WHAT YOU WILL DO:
Rewrite the records below, changing each "computer-use agent" to "screen assistant" and leaving everything else untouched.
::::::
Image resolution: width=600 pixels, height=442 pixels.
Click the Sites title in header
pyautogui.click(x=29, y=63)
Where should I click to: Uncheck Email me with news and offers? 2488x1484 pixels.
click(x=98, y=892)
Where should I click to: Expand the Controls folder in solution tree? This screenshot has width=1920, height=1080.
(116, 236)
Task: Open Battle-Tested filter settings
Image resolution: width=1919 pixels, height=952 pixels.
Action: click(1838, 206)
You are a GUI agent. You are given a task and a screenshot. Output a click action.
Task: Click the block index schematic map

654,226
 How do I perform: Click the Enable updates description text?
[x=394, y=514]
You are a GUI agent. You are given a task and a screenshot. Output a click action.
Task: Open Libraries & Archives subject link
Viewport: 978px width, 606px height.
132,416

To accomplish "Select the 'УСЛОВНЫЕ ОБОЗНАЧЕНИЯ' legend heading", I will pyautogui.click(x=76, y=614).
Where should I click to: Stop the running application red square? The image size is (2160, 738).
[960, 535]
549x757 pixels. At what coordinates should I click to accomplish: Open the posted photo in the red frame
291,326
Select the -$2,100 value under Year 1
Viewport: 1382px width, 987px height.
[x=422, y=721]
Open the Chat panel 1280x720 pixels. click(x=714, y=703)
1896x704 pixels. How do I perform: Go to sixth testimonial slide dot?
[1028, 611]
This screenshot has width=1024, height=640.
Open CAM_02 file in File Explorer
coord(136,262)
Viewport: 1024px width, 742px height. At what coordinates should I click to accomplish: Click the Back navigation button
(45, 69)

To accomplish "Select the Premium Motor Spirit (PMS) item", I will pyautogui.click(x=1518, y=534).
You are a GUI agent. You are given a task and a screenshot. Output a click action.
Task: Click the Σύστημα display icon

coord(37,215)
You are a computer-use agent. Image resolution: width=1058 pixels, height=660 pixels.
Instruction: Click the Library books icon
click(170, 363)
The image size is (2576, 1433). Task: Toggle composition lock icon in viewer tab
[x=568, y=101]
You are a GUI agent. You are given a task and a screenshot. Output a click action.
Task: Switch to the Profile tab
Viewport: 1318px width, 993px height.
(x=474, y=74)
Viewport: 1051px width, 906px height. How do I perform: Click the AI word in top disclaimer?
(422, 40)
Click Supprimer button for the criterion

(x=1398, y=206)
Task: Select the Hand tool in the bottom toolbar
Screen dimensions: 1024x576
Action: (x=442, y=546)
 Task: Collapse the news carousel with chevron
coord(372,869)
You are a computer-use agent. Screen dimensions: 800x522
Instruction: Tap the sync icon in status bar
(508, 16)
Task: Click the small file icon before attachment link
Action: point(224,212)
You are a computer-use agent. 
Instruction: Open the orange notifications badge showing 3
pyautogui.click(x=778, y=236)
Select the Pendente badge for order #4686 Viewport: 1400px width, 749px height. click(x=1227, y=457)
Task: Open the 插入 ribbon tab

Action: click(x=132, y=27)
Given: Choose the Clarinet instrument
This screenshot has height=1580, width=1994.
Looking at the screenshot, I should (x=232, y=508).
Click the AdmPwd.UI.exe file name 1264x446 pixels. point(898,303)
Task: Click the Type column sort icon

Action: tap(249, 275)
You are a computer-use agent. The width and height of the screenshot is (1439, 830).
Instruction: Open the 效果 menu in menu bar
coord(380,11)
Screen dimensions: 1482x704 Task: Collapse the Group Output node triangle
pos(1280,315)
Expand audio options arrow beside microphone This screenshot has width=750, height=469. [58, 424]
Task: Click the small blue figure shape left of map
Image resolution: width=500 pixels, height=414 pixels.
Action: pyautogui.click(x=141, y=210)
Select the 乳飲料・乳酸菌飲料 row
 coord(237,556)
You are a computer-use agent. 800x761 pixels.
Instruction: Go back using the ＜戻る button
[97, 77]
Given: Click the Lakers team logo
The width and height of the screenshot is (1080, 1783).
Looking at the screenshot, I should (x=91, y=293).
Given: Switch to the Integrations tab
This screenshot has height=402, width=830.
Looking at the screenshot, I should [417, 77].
::::::
SOLVED EXERCISE:
Image resolution: width=600 pixels, height=442 pixels.
Click the Sites title in header
pyautogui.click(x=29, y=63)
Where should I click to: Uncheck Email me with news and offers? 2488x1484 pixels.
click(x=98, y=892)
Where should I click to: Expand the Controls folder in solution tree? This screenshot has width=1920, height=1080.
(116, 236)
Task: Open Battle-Tested filter settings
Image resolution: width=1919 pixels, height=952 pixels.
Action: click(1838, 206)
You are a GUI agent. You are given a task and a screenshot. Output a click action.
Task: Click the block index schematic map

654,226
 How do I perform: Click the Enable updates description text?
[x=394, y=514]
You are a GUI agent. You are given a task and a screenshot. Output a click action.
Task: Open Libraries & Archives subject link
Viewport: 978px width, 606px height.
132,416

To accomplish "Select the 'УСЛОВНЫЕ ОБОЗНАЧЕНИЯ' legend heading", I will pyautogui.click(x=76, y=614).
Where should I click to: Stop the running application red square? The image size is (2160, 738).
[960, 535]
549x757 pixels. At what coordinates should I click to accomplish: Open the posted photo in the red frame
291,326
Select the -$2,100 value under Year 1
Viewport: 1382px width, 987px height.
[x=422, y=721]
Open the Chat panel 1280x720 pixels. click(x=714, y=703)
1896x704 pixels. How do I perform: Go to sixth testimonial slide dot?
[1028, 611]
This screenshot has width=1024, height=640.
Open CAM_02 file in File Explorer
coord(136,262)
Viewport: 1024px width, 742px height. At what coordinates should I click to accomplish: Click the Back navigation button
(45, 69)

To accomplish "Select the Premium Motor Spirit (PMS) item", I will pyautogui.click(x=1518, y=534).
You are a GUI agent. You are given a task and a screenshot. Output a click action.
Task: Click the Σύστημα display icon

coord(37,215)
You are a screen assistant. Image resolution: width=1058 pixels, height=660 pixels.
Instruction: Click the Library books icon
click(170, 363)
The image size is (2576, 1433). Task: Toggle composition lock icon in viewer tab
[x=568, y=101]
You are a GUI agent. You are given a task and a screenshot. Output a click action.
Task: Switch to the Profile tab
Viewport: 1318px width, 993px height.
(x=474, y=74)
Viewport: 1051px width, 906px height. How do I perform: Click the AI word in top disclaimer?
(422, 40)
Click Supprimer button for the criterion

(x=1398, y=206)
Task: Select the Hand tool in the bottom toolbar
Screen dimensions: 1024x576
Action: (x=442, y=546)
 Task: Collapse the news carousel with chevron
coord(372,869)
You are a screen assistant. Screen dimensions: 800x522
Instruction: Tap the sync icon in status bar
(508, 16)
Task: Click the small file icon before attachment link
Action: point(224,212)
You are a screen assistant. 
Instruction: Open the orange notifications badge showing 3
pyautogui.click(x=778, y=236)
Select the Pendente badge for order #4686 Viewport: 1400px width, 749px height. click(x=1227, y=457)
Task: Open the 插入 ribbon tab

Action: click(x=132, y=27)
Given: Choose the Clarinet instrument
This screenshot has height=1580, width=1994.
Looking at the screenshot, I should (x=232, y=508).
Click the AdmPwd.UI.exe file name 1264x446 pixels. point(898,303)
Task: Click the Type column sort icon

Action: tap(249, 275)
You are a screen assistant. The width and height of the screenshot is (1439, 830).
Instruction: Open the 效果 menu in menu bar
coord(380,11)
Screen dimensions: 1482x704 Task: Collapse the Group Output node triangle
pos(1280,315)
Expand audio options arrow beside microphone This screenshot has width=750, height=469. [58, 424]
Task: Click the small blue figure shape left of map
Image resolution: width=500 pixels, height=414 pixels.
Action: pyautogui.click(x=141, y=210)
Select the 乳飲料・乳酸菌飲料 row
 coord(237,556)
You are a screen assistant. 800x761 pixels.
Instruction: Go back using the ＜戻る button
[97, 77]
Given: Click the Lakers team logo
The width and height of the screenshot is (1080, 1783).
Looking at the screenshot, I should (x=91, y=293).
Given: Switch to the Integrations tab
This screenshot has height=402, width=830.
Looking at the screenshot, I should [417, 77].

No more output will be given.